INSTRUCTIONS TO FOLLOW: Edit the material from the line that has "OUR PRODUCTS (366, 117)" through the line that has "31 (166, 181)", putting "Jobs" in place of "Karriere" and keeping all else the same. Give back only those lines.

EXERCISE INPUT:
* * *

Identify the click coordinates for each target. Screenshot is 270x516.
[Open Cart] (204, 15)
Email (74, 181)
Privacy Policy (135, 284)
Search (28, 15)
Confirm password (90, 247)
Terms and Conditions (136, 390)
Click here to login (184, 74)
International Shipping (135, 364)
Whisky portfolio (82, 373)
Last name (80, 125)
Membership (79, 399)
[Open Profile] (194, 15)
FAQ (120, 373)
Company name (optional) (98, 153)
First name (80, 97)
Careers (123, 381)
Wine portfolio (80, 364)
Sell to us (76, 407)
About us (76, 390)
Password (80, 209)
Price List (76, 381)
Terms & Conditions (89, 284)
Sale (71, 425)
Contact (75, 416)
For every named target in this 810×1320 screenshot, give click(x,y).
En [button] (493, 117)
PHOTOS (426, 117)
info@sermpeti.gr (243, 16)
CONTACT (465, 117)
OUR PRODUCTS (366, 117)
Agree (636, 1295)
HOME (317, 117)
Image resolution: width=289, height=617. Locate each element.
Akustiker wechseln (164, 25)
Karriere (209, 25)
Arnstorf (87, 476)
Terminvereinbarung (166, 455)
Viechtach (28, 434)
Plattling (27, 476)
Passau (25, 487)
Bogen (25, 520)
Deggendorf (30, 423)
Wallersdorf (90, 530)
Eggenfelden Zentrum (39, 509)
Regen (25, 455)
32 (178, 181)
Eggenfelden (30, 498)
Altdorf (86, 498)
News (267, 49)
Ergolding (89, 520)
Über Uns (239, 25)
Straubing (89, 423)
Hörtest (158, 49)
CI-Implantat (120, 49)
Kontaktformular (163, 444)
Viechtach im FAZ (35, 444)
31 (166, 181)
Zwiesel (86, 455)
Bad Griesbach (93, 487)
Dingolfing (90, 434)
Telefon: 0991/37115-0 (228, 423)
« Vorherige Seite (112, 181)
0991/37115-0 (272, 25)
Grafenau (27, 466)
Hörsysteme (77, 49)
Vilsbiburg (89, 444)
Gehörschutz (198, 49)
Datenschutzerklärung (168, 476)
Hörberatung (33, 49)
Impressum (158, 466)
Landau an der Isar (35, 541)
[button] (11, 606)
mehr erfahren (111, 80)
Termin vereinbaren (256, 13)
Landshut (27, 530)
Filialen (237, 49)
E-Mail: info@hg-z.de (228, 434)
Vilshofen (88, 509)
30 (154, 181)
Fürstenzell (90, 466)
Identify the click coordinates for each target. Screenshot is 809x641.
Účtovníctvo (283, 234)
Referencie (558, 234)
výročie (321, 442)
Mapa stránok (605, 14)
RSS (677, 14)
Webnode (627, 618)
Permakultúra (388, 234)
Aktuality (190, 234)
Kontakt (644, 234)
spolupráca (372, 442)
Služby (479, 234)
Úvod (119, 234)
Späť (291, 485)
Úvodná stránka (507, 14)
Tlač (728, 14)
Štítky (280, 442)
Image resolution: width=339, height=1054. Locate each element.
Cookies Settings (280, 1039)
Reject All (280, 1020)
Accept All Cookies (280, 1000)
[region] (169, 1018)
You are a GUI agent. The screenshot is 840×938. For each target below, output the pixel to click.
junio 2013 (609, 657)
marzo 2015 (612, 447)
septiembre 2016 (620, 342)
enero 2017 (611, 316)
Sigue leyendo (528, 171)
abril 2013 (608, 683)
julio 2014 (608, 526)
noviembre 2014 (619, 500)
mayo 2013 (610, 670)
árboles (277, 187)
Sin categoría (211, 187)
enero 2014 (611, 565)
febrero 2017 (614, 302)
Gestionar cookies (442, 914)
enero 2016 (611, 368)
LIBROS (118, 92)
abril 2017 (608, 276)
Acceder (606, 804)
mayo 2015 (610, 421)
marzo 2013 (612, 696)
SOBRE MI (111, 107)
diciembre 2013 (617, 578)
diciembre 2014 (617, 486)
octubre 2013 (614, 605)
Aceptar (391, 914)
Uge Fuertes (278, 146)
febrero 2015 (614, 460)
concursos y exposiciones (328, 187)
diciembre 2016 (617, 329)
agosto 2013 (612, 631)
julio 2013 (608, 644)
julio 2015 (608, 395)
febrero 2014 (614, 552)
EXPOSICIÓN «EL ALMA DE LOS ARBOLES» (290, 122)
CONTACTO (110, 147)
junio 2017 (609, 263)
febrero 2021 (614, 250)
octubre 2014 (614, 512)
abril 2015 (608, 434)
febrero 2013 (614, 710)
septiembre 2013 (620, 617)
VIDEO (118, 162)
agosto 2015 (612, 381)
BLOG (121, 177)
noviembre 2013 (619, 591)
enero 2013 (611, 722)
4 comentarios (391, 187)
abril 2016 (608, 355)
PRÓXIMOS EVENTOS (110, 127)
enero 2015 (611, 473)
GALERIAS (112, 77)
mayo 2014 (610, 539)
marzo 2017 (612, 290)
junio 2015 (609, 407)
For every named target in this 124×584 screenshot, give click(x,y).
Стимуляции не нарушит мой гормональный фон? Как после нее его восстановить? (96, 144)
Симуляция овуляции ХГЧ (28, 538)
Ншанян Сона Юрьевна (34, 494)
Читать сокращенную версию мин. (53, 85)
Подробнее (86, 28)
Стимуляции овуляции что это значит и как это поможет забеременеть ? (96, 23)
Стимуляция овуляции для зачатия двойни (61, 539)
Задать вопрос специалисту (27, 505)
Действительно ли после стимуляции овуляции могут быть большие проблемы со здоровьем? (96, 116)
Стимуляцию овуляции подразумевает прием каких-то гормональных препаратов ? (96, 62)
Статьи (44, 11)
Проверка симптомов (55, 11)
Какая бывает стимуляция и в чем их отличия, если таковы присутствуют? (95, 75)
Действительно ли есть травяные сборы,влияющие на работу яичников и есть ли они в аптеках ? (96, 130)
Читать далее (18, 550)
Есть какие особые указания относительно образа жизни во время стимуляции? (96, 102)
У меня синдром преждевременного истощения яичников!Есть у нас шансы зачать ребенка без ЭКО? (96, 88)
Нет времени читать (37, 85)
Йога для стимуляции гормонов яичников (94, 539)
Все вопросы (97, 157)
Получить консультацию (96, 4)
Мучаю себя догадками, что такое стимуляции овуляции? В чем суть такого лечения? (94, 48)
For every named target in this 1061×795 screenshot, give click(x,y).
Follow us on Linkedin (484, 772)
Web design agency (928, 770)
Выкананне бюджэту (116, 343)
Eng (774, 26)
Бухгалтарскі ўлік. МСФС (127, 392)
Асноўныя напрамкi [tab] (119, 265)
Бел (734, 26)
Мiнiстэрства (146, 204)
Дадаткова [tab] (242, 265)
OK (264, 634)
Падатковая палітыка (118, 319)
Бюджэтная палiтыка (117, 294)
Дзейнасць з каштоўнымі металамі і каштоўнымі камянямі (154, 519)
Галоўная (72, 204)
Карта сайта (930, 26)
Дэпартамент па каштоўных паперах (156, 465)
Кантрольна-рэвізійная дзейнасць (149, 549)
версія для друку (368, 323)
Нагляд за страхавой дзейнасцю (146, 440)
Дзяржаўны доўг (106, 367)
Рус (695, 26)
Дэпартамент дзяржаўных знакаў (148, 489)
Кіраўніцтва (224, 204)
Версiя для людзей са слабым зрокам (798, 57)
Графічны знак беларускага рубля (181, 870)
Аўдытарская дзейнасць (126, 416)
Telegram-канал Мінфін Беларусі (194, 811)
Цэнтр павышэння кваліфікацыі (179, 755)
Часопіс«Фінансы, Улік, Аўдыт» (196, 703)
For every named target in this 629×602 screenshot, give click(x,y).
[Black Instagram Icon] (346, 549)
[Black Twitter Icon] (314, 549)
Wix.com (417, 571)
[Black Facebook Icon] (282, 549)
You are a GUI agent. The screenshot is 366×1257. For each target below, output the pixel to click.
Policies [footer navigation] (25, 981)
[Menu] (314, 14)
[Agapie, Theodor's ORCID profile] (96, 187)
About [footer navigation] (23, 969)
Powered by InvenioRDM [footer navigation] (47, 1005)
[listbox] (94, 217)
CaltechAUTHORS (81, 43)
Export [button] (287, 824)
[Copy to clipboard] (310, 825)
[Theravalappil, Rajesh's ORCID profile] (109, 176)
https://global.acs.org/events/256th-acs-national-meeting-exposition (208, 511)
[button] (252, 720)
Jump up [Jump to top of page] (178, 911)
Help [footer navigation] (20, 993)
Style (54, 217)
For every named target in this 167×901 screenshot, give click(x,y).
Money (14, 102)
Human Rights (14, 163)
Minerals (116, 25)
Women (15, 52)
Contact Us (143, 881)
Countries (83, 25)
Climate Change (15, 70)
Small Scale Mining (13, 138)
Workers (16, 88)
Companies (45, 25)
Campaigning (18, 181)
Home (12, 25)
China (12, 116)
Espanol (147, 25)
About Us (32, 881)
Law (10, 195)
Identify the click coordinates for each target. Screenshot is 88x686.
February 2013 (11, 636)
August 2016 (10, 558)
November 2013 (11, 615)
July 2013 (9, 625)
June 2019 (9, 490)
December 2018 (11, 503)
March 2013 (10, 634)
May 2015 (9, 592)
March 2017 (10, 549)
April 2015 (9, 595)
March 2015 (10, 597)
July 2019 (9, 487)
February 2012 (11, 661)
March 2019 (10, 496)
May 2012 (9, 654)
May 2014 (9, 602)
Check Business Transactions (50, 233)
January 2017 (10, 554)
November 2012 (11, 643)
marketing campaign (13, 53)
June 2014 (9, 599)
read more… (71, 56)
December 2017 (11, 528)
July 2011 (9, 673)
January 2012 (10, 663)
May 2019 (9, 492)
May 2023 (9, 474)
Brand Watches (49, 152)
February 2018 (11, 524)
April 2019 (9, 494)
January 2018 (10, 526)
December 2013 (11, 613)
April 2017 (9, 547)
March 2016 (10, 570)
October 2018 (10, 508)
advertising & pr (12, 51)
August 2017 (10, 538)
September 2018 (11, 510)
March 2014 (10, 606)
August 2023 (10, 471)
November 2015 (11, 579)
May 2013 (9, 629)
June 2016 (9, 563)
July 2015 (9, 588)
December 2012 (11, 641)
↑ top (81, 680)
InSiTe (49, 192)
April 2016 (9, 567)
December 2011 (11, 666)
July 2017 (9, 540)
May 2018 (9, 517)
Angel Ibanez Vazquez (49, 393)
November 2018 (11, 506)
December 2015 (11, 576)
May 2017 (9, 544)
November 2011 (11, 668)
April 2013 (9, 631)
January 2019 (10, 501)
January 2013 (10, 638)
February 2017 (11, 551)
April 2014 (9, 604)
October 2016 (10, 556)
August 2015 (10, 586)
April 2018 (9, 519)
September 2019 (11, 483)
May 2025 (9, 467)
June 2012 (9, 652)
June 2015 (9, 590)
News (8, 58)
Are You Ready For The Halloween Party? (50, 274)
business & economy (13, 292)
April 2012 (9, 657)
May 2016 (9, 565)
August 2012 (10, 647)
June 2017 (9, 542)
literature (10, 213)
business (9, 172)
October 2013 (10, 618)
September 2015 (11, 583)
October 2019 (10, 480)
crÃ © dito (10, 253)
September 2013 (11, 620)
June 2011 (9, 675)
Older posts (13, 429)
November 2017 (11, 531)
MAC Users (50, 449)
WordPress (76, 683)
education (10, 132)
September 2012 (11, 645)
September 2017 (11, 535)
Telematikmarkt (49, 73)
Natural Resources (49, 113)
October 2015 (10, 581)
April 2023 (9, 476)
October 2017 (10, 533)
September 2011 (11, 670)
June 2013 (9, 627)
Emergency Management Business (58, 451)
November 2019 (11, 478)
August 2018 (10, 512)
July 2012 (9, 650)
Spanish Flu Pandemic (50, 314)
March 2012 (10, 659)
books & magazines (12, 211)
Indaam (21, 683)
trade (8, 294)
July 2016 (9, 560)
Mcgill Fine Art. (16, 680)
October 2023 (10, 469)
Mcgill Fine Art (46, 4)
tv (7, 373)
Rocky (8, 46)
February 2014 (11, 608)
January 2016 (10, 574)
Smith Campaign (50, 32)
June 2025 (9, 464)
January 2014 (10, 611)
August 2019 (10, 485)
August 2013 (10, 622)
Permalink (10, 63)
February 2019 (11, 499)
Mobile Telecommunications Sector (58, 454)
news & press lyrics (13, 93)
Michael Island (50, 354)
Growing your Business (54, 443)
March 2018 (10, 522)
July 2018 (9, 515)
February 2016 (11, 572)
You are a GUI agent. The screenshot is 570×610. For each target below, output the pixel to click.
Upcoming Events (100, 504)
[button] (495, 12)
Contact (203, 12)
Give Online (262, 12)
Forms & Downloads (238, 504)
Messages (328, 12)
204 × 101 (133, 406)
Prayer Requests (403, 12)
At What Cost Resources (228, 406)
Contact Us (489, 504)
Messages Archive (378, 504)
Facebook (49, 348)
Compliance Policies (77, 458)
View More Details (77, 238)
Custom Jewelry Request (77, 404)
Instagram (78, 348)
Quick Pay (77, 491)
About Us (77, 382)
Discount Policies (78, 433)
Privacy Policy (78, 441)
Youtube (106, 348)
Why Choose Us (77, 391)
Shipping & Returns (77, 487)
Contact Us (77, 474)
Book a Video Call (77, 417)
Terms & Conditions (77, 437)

* * *

RESPONSE:
OUR PRODUCTS (366, 117)
Agree (636, 1295)
HOME (317, 117)
Image resolution: width=289, height=617. Locate each element.
Akustiker wechseln (164, 25)
Jobs (209, 25)
Arnstorf (87, 476)
Terminvereinbarung (166, 455)
Viechtach (28, 434)
Plattling (27, 476)
Passau (25, 487)
Bogen (25, 520)
Deggendorf (30, 423)
Wallersdorf (90, 530)
Eggenfelden Zentrum (39, 509)
Regen (25, 455)
32 (178, 181)
Eggenfelden (30, 498)
Altdorf (86, 498)
News (267, 49)
Ergolding (89, 520)
Über Uns (239, 25)
Straubing (89, 423)
Hörtest (158, 49)
CI-Implantat (120, 49)
Kontaktformular (163, 444)
Viechtach im FAZ (35, 444)
31 (166, 181)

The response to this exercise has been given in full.